◆ PROBLEM DESCRIPTION
Reproduce the following records word for word, from the first line through the last.

Element and text position data
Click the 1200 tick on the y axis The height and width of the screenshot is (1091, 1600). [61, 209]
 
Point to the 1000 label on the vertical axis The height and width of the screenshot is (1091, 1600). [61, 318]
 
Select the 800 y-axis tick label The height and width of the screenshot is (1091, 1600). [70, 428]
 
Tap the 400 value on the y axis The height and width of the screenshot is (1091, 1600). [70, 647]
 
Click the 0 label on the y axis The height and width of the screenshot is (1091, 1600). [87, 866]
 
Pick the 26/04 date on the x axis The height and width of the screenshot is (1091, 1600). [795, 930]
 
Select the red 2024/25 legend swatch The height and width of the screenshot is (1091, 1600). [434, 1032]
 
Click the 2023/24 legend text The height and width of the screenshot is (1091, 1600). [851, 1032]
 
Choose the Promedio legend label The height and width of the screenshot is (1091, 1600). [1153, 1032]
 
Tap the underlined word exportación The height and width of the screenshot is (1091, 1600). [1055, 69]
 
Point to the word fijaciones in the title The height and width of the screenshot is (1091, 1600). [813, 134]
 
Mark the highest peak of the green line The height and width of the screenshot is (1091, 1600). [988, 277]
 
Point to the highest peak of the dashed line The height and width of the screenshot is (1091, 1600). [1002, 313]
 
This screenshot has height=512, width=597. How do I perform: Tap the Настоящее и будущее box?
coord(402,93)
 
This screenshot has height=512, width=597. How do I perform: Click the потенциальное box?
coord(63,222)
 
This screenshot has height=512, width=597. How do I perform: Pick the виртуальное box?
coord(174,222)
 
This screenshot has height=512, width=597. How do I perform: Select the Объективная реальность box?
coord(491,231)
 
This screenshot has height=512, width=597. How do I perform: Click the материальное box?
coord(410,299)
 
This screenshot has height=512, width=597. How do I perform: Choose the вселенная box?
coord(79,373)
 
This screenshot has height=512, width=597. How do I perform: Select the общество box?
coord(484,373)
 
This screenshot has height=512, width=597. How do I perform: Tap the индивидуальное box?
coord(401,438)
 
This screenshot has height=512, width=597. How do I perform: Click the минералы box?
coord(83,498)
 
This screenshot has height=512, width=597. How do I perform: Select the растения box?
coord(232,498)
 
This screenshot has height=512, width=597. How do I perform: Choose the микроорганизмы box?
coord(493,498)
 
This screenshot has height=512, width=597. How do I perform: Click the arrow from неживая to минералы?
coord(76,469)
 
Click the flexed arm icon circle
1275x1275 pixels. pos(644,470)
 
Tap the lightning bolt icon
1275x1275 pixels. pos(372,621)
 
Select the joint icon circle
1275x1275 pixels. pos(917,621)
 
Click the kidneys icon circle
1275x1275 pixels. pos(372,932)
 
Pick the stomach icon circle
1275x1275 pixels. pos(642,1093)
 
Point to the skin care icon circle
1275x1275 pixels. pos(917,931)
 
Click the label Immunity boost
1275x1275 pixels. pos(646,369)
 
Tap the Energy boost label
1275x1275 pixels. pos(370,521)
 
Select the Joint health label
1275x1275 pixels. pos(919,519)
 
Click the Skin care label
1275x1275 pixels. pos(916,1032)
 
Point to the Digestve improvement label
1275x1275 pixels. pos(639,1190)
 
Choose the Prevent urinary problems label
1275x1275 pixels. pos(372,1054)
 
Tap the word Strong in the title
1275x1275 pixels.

◆ THE OUTPUT
Click the 1200 tick on the y axis The height and width of the screenshot is (1091, 1600). [61, 209]
 
Point to the 1000 label on the vertical axis The height and width of the screenshot is (1091, 1600). [61, 318]
 
Select the 800 y-axis tick label The height and width of the screenshot is (1091, 1600). [70, 428]
 
Tap the 400 value on the y axis The height and width of the screenshot is (1091, 1600). [70, 647]
 
Click the 0 label on the y axis The height and width of the screenshot is (1091, 1600). [87, 866]
 
Pick the 26/04 date on the x axis The height and width of the screenshot is (1091, 1600). [795, 930]
 
Select the red 2024/25 legend swatch The height and width of the screenshot is (1091, 1600). [434, 1032]
 
Click the 2023/24 legend text The height and width of the screenshot is (1091, 1600). [851, 1032]
 
Choose the Promedio legend label The height and width of the screenshot is (1091, 1600). [1153, 1032]
 
Tap the underlined word exportación The height and width of the screenshot is (1091, 1600). [1055, 69]
 
Point to the word fijaciones in the title The height and width of the screenshot is (1091, 1600). [813, 134]
 
Mark the highest peak of the green line The height and width of the screenshot is (1091, 1600). [988, 277]
 
Point to the highest peak of the dashed line The height and width of the screenshot is (1091, 1600). [1002, 313]
 
This screenshot has height=512, width=597. How do I perform: Tap the Настоящее и будущее box?
coord(402,93)
 
This screenshot has height=512, width=597. How do I perform: Click the потенциальное box?
coord(63,222)
 
This screenshot has height=512, width=597. How do I perform: Pick the виртуальное box?
coord(174,222)
 
This screenshot has height=512, width=597. How do I perform: Select the Объективная реальность box?
coord(491,231)
 
This screenshot has height=512, width=597. How do I perform: Click the материальное box?
coord(410,299)
 
This screenshot has height=512, width=597. How do I perform: Choose the вселенная box?
coord(79,373)
 
This screenshot has height=512, width=597. How do I perform: Select the общество box?
coord(484,373)
 
This screenshot has height=512, width=597. How do I perform: Tap the индивидуальное box?
coord(401,438)
 
This screenshot has height=512, width=597. How do I perform: Click the минералы box?
coord(83,498)
 
This screenshot has height=512, width=597. How do I perform: Select the растения box?
coord(232,498)
 
This screenshot has height=512, width=597. How do I perform: Choose the микроорганизмы box?
coord(493,498)
 
This screenshot has height=512, width=597. How do I perform: Click the arrow from неживая to минералы?
coord(76,469)
 
Click the flexed arm icon circle
1275x1275 pixels. pos(644,470)
 
Tap the lightning bolt icon
1275x1275 pixels. pos(372,621)
 
Select the joint icon circle
1275x1275 pixels. pos(917,621)
 
Click the kidneys icon circle
1275x1275 pixels. pos(372,932)
 
Pick the stomach icon circle
1275x1275 pixels. pos(642,1093)
 
Point to the skin care icon circle
1275x1275 pixels. pos(917,931)
 
Click the label Immunity boost
1275x1275 pixels. pos(646,369)
 
Tap the Energy boost label
1275x1275 pixels. pos(370,521)
 
Select the Joint health label
1275x1275 pixels. pos(919,519)
 
Click the Skin care label
1275x1275 pixels. pos(916,1032)
 
Point to the Digestve improvement label
1275x1275 pixels. pos(639,1190)
 
Choose the Prevent urinary problems label
1275x1275 pixels. pos(372,1054)
 
Tap the word Strong in the title
1275x1275 pixels.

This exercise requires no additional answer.